Exercise prompt →
All of the data below needs to be set down once more, exactly as written.

Dataset records →

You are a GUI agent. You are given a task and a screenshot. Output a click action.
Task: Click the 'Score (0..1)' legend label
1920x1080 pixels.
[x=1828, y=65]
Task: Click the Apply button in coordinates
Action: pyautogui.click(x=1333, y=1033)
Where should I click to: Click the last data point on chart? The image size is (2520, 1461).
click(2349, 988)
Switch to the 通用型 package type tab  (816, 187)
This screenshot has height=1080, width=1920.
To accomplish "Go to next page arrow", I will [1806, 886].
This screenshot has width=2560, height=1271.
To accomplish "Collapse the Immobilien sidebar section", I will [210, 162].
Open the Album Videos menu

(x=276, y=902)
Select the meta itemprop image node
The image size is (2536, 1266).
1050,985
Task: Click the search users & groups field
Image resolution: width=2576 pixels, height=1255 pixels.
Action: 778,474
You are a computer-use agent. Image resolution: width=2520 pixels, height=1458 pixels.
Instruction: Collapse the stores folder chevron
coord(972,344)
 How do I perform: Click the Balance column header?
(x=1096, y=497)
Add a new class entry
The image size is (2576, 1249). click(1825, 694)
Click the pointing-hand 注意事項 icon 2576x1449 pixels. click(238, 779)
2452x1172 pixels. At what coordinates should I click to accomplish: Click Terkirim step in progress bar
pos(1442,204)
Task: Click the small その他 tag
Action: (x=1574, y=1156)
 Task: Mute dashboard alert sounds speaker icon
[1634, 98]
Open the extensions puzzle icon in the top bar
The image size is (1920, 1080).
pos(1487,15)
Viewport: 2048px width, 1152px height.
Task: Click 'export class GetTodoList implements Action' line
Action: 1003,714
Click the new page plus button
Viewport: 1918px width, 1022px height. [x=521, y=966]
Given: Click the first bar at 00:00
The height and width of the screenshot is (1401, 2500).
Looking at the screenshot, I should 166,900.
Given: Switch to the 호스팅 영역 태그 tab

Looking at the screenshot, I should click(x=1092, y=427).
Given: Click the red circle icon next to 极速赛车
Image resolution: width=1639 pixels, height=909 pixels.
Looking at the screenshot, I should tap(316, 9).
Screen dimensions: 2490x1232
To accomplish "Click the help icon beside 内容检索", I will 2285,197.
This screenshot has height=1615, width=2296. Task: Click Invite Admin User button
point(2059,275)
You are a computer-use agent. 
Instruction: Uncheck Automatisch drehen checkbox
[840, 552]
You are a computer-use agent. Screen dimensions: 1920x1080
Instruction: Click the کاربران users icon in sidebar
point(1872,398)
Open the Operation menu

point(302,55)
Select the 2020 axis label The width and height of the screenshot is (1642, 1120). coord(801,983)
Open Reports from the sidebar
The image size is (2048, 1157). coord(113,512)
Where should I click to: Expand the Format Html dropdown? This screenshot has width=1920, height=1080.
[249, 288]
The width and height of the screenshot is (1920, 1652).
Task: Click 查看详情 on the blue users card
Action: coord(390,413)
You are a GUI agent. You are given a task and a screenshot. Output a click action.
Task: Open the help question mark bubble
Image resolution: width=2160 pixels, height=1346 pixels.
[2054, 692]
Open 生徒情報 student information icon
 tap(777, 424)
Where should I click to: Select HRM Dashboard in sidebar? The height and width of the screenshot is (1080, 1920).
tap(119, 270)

Response to the task →
You are a GUI agent. You are given a task and a screenshot. Output a click action.
Task: Click the 'Score (0..1)' legend label
1920x1080 pixels.
[x=1828, y=65]
Task: Click the Apply button in coordinates
Action: pyautogui.click(x=1333, y=1033)
Where should I click to: Click the last data point on chart? The image size is (2520, 1461).
click(2349, 988)
Switch to the 通用型 package type tab  (816, 187)
This screenshot has height=1080, width=1920.
To accomplish "Go to next page arrow", I will [1806, 886].
This screenshot has width=2560, height=1271.
To accomplish "Collapse the Immobilien sidebar section", I will [210, 162].
Open the Album Videos menu

(x=276, y=902)
Select the meta itemprop image node
The image size is (2536, 1266).
1050,985
Task: Click the search users & groups field
Image resolution: width=2576 pixels, height=1255 pixels.
Action: 778,474
You are a computer-use agent. Image resolution: width=2520 pixels, height=1458 pixels.
Instruction: Collapse the stores folder chevron
coord(972,344)
 How do I perform: Click the Balance column header?
(x=1096, y=497)
Add a new class entry
The image size is (2576, 1249). click(1825, 694)
Click the pointing-hand 注意事項 icon 2576x1449 pixels. click(238, 779)
2452x1172 pixels. At what coordinates should I click to accomplish: Click Terkirim step in progress bar
pos(1442,204)
Task: Click the small その他 tag
Action: (x=1574, y=1156)
 Task: Mute dashboard alert sounds speaker icon
[1634, 98]
Open the extensions puzzle icon in the top bar
The image size is (1920, 1080).
pos(1487,15)
Viewport: 2048px width, 1152px height.
Task: Click 'export class GetTodoList implements Action' line
Action: 1003,714
Click the new page plus button
Viewport: 1918px width, 1022px height. [x=521, y=966]
Given: Click the first bar at 00:00
The height and width of the screenshot is (1401, 2500).
Looking at the screenshot, I should 166,900.
Given: Switch to the 호스팅 영역 태그 tab

Looking at the screenshot, I should click(x=1092, y=427).
Given: Click the red circle icon next to 极速赛车
Image resolution: width=1639 pixels, height=909 pixels.
Looking at the screenshot, I should tap(316, 9).
Screen dimensions: 2490x1232
To accomplish "Click the help icon beside 内容检索", I will 2285,197.
This screenshot has height=1615, width=2296. Task: Click Invite Admin User button
point(2059,275)
You are a computer-use agent. 
Instruction: Uncheck Automatisch drehen checkbox
[840, 552]
You are a computer-use agent. Screen dimensions: 1920x1080
Instruction: Click the کاربران users icon in sidebar
point(1872,398)
Open the Operation menu

point(302,55)
Select the 2020 axis label The width and height of the screenshot is (1642, 1120). coord(801,983)
Open Reports from the sidebar
The image size is (2048, 1157). coord(113,512)
Where should I click to: Expand the Format Html dropdown? This screenshot has width=1920, height=1080.
[249, 288]
The width and height of the screenshot is (1920, 1652).
Task: Click 查看详情 on the blue users card
Action: coord(390,413)
You are a GUI agent. You are given a task and a screenshot. Output a click action.
Task: Open the help question mark bubble
Image resolution: width=2160 pixels, height=1346 pixels.
[2054, 692]
Open 生徒情報 student information icon
 tap(777, 424)
Where should I click to: Select HRM Dashboard in sidebar? The height and width of the screenshot is (1080, 1920).
tap(119, 270)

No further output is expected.